Le 19 mars, à l'occasion d'une rencontre nationale autour du programme Action cœur de ville, élus, architectes, urbanistes sont venus témoigner de ce mal-être de ces villes moyennes, longtemps restées dans l'ombre des métropoles, et considérées comme bien portantes a contrario des zones rurales.
"Le Grand débat national a bel et bien montré le besoin impérieux d'une très grande forme de proximité, c'est aussi l'attachement des communes moyennes au maillage territorial de notre pays", introduisait le secrétaire d'État chargé des Relations avec les collectivités territoriales Sébastien Lecornu.
Déconstruire les modèles traditionnels
Pour l'économiste Olivier Bouba-Olga, le programme Action cœur de ville doit être l'occasion de déconstruire des modèles traditionnels de l'aménagement du territoire, et qui consiste par exemple à ériger la métropole au sommet, "et dont on espère qu'elle ruisselle", lâche-t-il. Et d'appeler au passage ces villes moyennes à cesser de se focaliser sur une "économie présentielle", visant à accueillir les métropolitains venus se reposer, après une dure semaine à avoir fait ruisseler les richesses métropolitaines vers ces mêmes territoires.
Une segmentation entre zones, entre territoires, qui amène les villes "à se sentir trop souvent en concurrence entre elles". "Cela structure trop l'action publique au point de conduire à une course à l'armement, où chaque commune voudra payer cher pour que telle entreprise s'installe sur son territoire, ce qui fait réfléchir quant à l'intérêt général."
Pour l'édile de Beauvais et présidente de l'association Villes de France, Caroline Cayeux, il n'y a qu'un modèle qui prévaut, "celui de la qualité de vie", tout en concédant : "Nous avons tous une accroche, un modèle spécifique qui fait que nous avons pu nous tailler une place dans cette concurrence entre les territoires."
"Faire revenir des habitants en centre-ville, ce n'est pas simple"

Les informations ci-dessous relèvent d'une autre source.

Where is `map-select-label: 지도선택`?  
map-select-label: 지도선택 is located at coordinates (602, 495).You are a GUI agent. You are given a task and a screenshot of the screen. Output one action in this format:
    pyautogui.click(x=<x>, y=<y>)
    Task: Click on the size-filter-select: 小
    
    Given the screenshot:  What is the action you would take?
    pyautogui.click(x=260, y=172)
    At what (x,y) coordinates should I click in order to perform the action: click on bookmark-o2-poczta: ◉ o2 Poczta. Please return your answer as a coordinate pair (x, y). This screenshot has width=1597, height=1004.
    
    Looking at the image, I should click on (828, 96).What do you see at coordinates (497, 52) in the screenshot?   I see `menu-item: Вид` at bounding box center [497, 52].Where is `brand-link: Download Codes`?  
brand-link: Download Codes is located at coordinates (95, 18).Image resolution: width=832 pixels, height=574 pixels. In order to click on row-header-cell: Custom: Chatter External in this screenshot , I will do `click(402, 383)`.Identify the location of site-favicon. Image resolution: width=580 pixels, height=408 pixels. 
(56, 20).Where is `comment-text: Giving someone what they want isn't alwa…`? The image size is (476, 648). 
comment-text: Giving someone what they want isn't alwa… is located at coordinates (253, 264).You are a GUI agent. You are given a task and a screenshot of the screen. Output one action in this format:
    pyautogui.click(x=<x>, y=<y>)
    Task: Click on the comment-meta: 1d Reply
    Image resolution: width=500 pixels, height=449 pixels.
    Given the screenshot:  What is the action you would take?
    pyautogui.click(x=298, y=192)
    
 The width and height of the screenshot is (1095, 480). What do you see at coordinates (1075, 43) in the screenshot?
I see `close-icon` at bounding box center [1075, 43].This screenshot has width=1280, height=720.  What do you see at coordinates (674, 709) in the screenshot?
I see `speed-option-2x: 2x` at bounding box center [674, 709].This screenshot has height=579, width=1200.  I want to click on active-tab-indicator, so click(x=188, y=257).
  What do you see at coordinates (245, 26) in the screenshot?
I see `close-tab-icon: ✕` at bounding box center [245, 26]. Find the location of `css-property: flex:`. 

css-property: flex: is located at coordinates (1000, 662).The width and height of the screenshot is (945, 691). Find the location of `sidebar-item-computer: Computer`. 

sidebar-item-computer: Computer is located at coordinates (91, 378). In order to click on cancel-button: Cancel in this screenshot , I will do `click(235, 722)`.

Si ces frontières invisibles venaient à être démolies, comment assurer aux villes moyennes désertées, parfois dégradées, de renouer avec l'attractivité ? Pour l'architecte membre de l'Académie des beaux-arts Marc Barani, "la notion de projet est indispensable", rejetant également la notion de métropole, "sorte de bulle qui nous autonomise". Le façonnage du projet doit également exclure la notion de "vitesse", si l'on veut "atteindre une prise de position commune entre citoyens, élus, architectes".
Pour de nombreuses villes signataires d'une convention Action cœur de ville, l'engagement d'Action Logement leur apporte déjà la garantie de nouveaux arrivants via leurs salariés bénéficiant du 1% patronal, tandis que le dispositif Denormandie dans l'ancien peut attirer de nouveaux investisseurs dans les centres-villes et centres-bourgs. "Faire revenir des habitants en centre-ville, ce n'est pas simple", affirme Agnès Le Brun, maire de Morlaix en Bretagne.
Pour elle, le retour des commerces "ne suffira jamais" à dynamiser pleinement ces territoires. Pour l'édile qui a mené une large opération de réhabilitation des maisons à pans de bois et des équipements culturels du centre-ville, "il faut développer au maximum la qualité de vie au quotidien de ceux qui ont fait le choix de revenir", et leur offrir "un supplément d'âme".